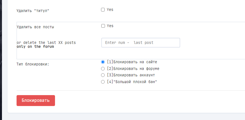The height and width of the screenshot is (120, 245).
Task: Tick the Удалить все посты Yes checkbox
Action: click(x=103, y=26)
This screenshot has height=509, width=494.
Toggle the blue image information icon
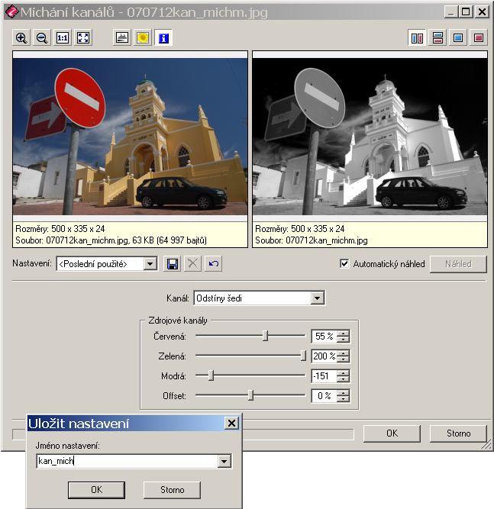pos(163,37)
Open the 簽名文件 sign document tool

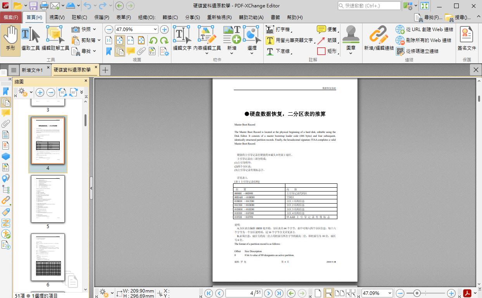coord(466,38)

--

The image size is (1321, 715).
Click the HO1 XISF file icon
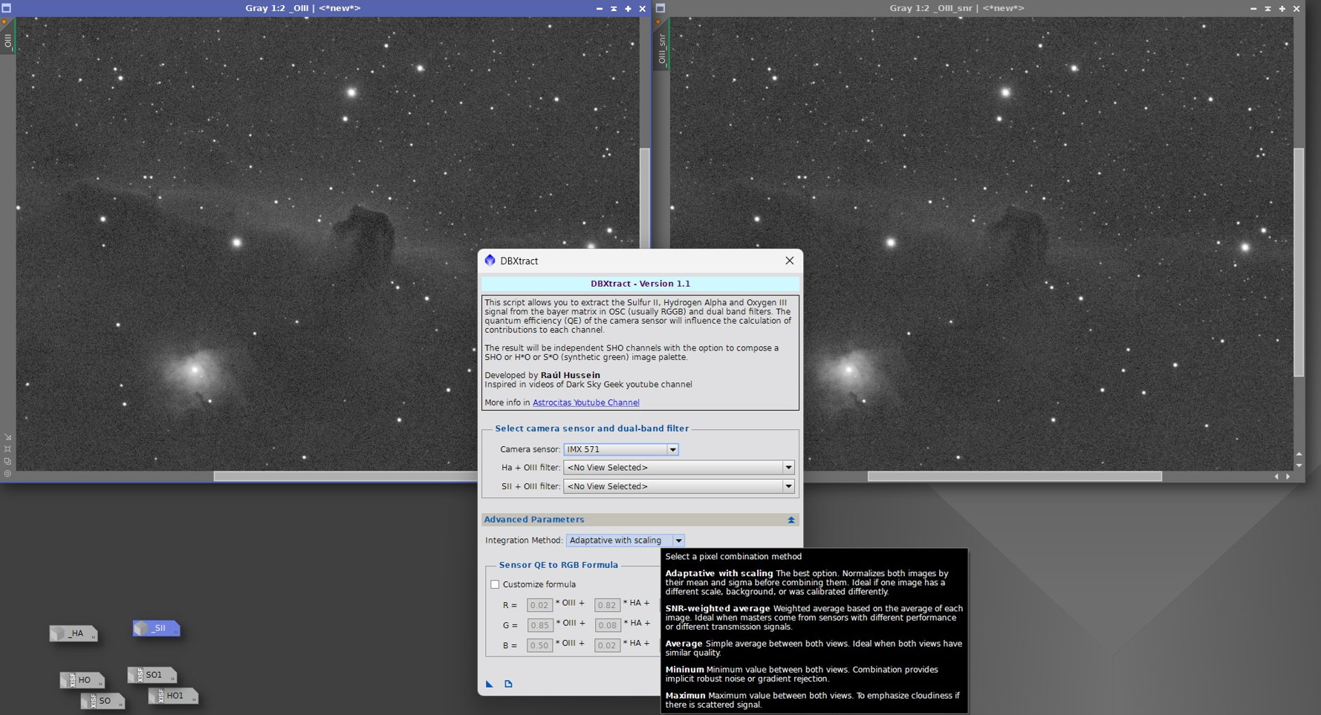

WHAT IS NEEDED = In the listing above, find the line with "The image size is (1321, 715)." and the line with "Click the HO1 XISF file icon"; set down exactly those two lines and every line between them, nothing more.

REPLY TO THE TASK =
The image size is (1321, 715).
Click the HO1 XISF file icon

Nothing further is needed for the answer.